> **DIRECTIONS**:
Set down exactly the lines from the one containing "Food Retail & Shoppers (28, 224)" through the end of the records below, both included, and nothing else.

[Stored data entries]
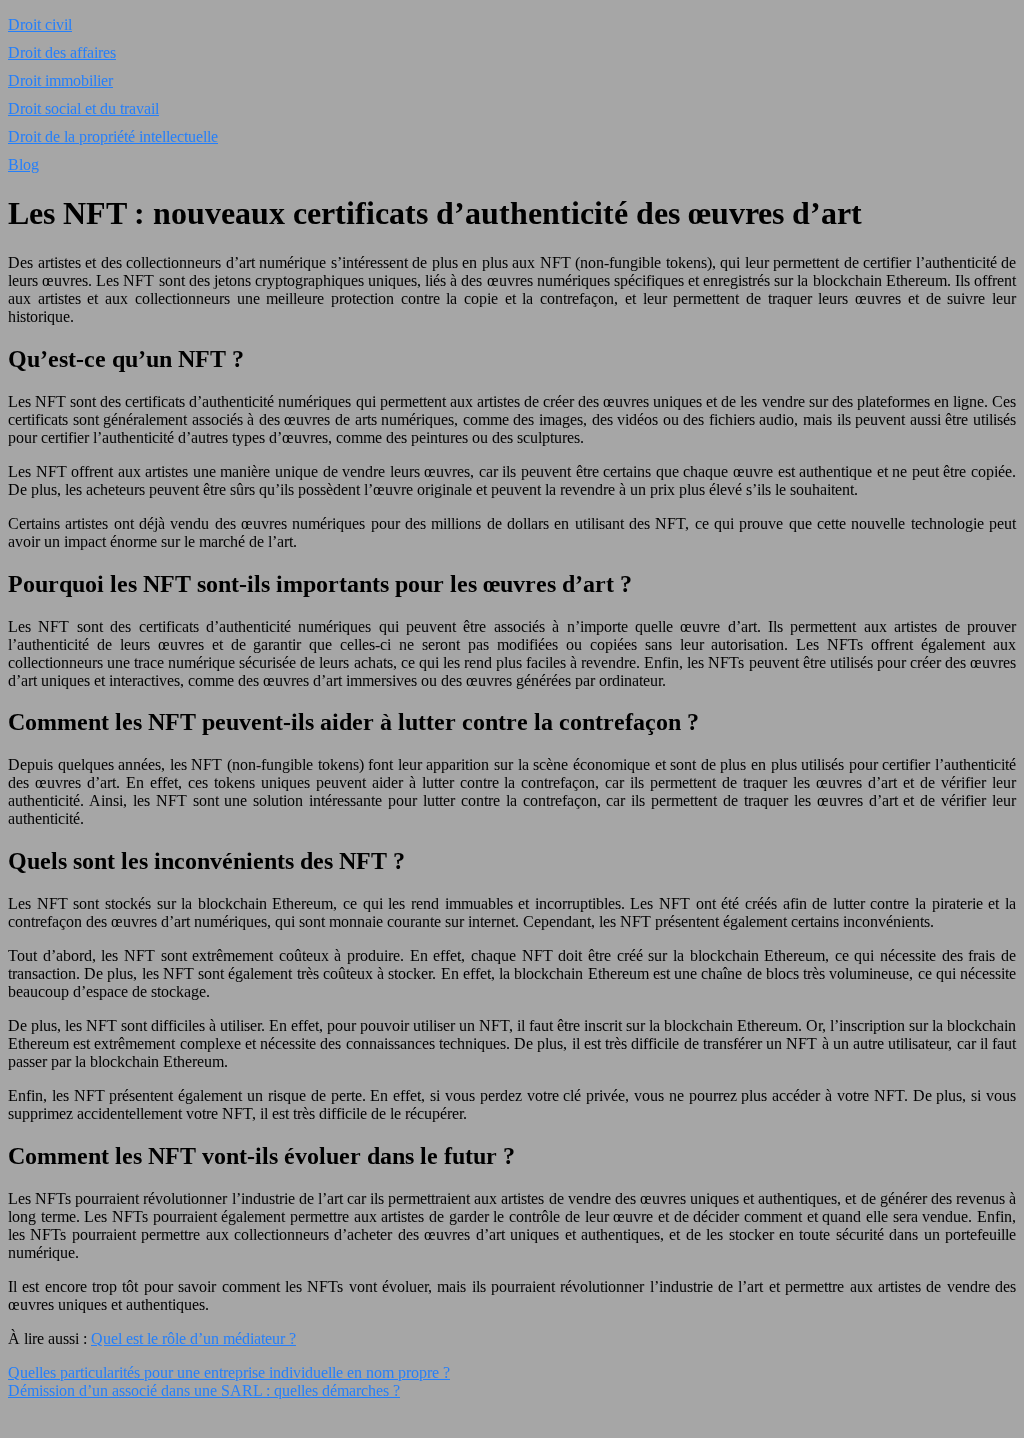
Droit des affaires (62, 52)
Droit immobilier (60, 80)
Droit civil (40, 24)
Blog (23, 164)
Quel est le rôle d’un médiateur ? (193, 1338)
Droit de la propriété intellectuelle (113, 136)
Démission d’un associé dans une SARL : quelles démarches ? (204, 1390)
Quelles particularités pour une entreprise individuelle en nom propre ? (229, 1372)
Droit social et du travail (83, 108)
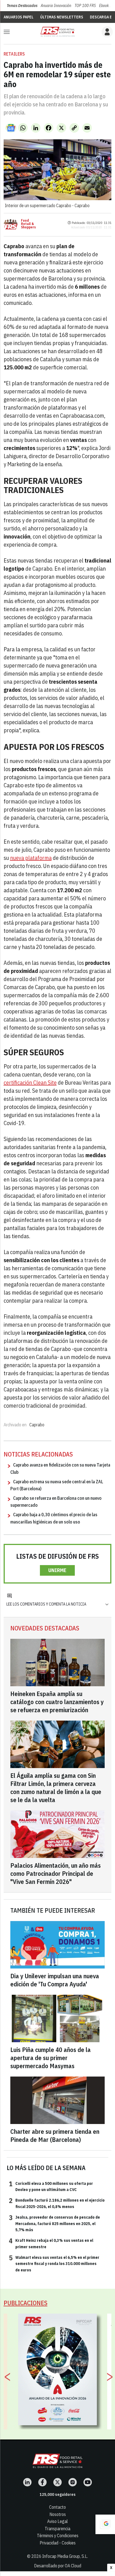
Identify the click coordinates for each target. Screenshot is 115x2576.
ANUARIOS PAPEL (18, 17)
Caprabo (36, 1424)
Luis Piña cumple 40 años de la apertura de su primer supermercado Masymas (50, 2058)
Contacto (57, 2507)
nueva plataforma (31, 858)
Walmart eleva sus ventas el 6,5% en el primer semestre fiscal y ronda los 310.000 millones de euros (54, 2263)
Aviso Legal (57, 2521)
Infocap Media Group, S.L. (65, 2556)
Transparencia (57, 2528)
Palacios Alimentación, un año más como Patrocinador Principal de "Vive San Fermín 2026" (55, 1873)
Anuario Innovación (56, 5)
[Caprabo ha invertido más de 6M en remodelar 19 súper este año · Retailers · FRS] (57, 32)
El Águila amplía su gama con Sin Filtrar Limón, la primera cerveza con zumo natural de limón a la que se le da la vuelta (55, 1787)
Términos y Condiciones (57, 2535)
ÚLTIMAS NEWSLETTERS (61, 17)
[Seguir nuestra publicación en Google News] (10, 128)
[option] (57, 2369)
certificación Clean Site (30, 1082)
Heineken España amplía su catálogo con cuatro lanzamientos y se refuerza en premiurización (57, 1702)
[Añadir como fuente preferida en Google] (105, 2524)
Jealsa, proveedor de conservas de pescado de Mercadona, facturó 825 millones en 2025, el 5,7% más (54, 2223)
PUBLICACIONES (25, 2303)
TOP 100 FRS (85, 5)
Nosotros (57, 2514)
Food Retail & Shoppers (28, 224)
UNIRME (57, 1570)
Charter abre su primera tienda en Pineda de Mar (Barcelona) (54, 2135)
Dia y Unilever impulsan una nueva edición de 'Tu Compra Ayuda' (54, 1980)
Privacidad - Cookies (58, 2543)
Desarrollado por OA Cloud (57, 2565)
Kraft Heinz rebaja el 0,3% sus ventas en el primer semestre (51, 2243)
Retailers (14, 54)
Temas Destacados (22, 5)
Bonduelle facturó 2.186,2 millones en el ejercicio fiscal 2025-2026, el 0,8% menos (57, 2203)
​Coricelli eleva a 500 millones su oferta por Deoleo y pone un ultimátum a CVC (51, 2186)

> **SOLUTION TO THIS EXERCISE**:
Food Retail & Shoppers (28, 224)
UNIRME (57, 1570)
Charter abre su primera tienda en Pineda de Mar (Barcelona) (54, 2135)
Dia y Unilever impulsan una nueva edición de 'Tu Compra Ayuda' (54, 1980)
Privacidad - Cookies (58, 2543)
Desarrollado por OA Cloud (57, 2565)
Kraft Heinz rebaja el 0,3% sus ventas en el primer semestre (51, 2243)
Retailers (14, 54)
Temas Destacados (22, 5)
Bonduelle facturó 2.186,2 millones en el ejercicio fiscal 2025-2026, el 0,8% menos (57, 2203)
​Coricelli eleva a 500 millones su oferta por Deoleo y pone un ultimátum a CVC (51, 2186)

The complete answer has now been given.